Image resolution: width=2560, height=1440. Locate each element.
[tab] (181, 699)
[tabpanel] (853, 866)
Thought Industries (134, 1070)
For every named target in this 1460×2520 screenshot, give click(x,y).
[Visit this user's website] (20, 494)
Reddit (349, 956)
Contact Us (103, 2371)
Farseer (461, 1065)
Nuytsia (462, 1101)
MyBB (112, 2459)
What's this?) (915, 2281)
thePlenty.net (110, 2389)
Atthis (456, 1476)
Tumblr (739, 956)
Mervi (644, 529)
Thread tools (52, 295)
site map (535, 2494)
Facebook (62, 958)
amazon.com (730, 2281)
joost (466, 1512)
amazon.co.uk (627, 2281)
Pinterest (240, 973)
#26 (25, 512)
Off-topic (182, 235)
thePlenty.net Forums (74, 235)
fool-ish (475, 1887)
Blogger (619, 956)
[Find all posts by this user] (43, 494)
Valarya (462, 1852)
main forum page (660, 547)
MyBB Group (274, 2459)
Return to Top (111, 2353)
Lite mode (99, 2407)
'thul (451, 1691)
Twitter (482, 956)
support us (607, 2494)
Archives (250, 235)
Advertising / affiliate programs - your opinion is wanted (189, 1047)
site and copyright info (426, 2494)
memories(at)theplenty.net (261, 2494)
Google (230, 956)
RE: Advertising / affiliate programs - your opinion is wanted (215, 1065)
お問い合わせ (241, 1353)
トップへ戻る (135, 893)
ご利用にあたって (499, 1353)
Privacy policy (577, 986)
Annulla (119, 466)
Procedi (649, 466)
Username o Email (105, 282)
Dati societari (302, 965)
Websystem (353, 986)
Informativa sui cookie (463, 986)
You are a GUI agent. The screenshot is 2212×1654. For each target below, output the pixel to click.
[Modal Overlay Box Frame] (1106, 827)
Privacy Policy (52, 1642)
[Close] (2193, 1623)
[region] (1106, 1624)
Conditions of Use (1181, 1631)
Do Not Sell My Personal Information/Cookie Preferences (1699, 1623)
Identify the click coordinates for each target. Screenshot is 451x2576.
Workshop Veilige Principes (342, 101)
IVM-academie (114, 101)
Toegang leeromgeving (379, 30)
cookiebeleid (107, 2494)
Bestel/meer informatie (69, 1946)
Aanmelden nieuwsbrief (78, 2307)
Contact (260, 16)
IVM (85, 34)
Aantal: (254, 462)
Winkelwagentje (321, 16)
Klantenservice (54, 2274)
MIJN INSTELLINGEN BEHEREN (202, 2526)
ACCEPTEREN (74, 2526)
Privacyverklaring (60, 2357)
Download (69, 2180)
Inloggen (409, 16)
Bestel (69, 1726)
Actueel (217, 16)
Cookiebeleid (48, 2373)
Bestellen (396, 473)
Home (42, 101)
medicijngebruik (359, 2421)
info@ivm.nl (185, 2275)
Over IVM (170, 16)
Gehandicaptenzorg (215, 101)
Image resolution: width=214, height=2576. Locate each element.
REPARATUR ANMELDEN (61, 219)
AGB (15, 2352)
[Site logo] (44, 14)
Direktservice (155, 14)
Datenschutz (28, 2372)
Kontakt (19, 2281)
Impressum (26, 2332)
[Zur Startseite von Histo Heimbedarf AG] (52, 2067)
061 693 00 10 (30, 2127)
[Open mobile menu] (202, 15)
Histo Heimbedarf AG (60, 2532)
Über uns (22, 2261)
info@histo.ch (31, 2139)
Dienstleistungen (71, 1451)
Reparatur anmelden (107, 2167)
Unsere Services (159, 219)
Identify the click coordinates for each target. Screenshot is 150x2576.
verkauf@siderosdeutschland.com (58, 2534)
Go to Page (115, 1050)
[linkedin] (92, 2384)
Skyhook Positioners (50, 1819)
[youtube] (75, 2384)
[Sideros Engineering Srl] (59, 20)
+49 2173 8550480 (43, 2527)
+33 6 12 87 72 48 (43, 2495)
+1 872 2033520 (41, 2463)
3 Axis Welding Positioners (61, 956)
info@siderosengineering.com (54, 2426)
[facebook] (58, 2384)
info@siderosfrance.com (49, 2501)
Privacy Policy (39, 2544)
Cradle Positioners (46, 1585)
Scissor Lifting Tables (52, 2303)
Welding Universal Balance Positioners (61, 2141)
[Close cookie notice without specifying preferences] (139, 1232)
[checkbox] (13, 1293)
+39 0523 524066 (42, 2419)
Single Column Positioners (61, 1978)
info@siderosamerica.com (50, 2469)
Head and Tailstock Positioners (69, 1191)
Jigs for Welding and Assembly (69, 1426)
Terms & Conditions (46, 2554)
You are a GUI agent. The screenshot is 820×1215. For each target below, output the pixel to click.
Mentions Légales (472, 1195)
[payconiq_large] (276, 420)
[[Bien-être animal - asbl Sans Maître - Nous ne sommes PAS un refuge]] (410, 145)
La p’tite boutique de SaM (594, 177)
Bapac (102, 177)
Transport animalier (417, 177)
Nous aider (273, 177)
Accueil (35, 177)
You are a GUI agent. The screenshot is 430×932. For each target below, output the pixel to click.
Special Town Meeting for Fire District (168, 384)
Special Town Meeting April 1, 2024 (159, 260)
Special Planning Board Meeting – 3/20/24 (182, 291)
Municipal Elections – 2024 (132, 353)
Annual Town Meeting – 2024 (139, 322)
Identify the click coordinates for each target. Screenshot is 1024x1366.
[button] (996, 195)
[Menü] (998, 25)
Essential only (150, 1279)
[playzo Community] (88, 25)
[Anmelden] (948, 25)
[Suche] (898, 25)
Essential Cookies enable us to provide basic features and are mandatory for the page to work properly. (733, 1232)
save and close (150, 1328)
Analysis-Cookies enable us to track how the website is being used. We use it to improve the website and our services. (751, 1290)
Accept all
• • • • •
Task statement → Return only the lines above that run from the opening line through the line containing "Do Not Sell", exactly as written.

Output for this task →
Image resolution: width=2560, height=1440. Locate each element.
[tab] (181, 699)
[tabpanel] (853, 866)
Thought Industries (134, 1070)
For every named target in this 1460×2520 screenshot, give click(x,y).
[Visit this user's website] (20, 494)
Reddit (349, 956)
Contact Us (103, 2371)
Farseer (461, 1065)
Nuytsia (462, 1101)
MyBB (112, 2459)
What's this?) (915, 2281)
thePlenty.net (110, 2389)
Atthis (456, 1476)
Tumblr (739, 956)
Mervi (644, 529)
Thread tools (52, 295)
site map (535, 2494)
Facebook (62, 958)
amazon.com (730, 2281)
joost (466, 1512)
amazon.co.uk (627, 2281)
Pinterest (240, 973)
#26 (25, 512)
Off-topic (182, 235)
thePlenty.net Forums (74, 235)
fool-ish (475, 1887)
Blogger (619, 956)
[Find all posts by this user] (43, 494)
Valarya (462, 1852)
main forum page (660, 547)
MyBB Group (274, 2459)
Return to Top (111, 2353)
Lite mode (99, 2407)
'thul (451, 1691)
Twitter (482, 956)
support us (607, 2494)
Archives (250, 235)
Advertising / affiliate programs - your opinion is wanted (189, 1047)
site and copyright info (426, 2494)
memories(at)theplenty.net (261, 2494)
Google (230, 956)
RE: Advertising / affiliate programs - your opinion is wanted (215, 1065)
お問い合わせ (241, 1353)
トップへ戻る (135, 893)
ご利用にあたって (499, 1353)
Privacy policy (577, 986)
Annulla (119, 466)
Procedi (649, 466)
Username o Email (105, 282)
Dati societari (302, 965)
Websystem (353, 986)
Informativa sui cookie (463, 986)
You are a GUI agent. The screenshot is 2212×1654. For each target below, output the pixel to click.
[Modal Overlay Box Frame] (1106, 827)
Privacy Policy (52, 1642)
[Close] (2193, 1623)
[region] (1106, 1624)
Conditions of Use (1181, 1631)
Do Not Sell My Personal Information/Cookie Preferences (1699, 1623)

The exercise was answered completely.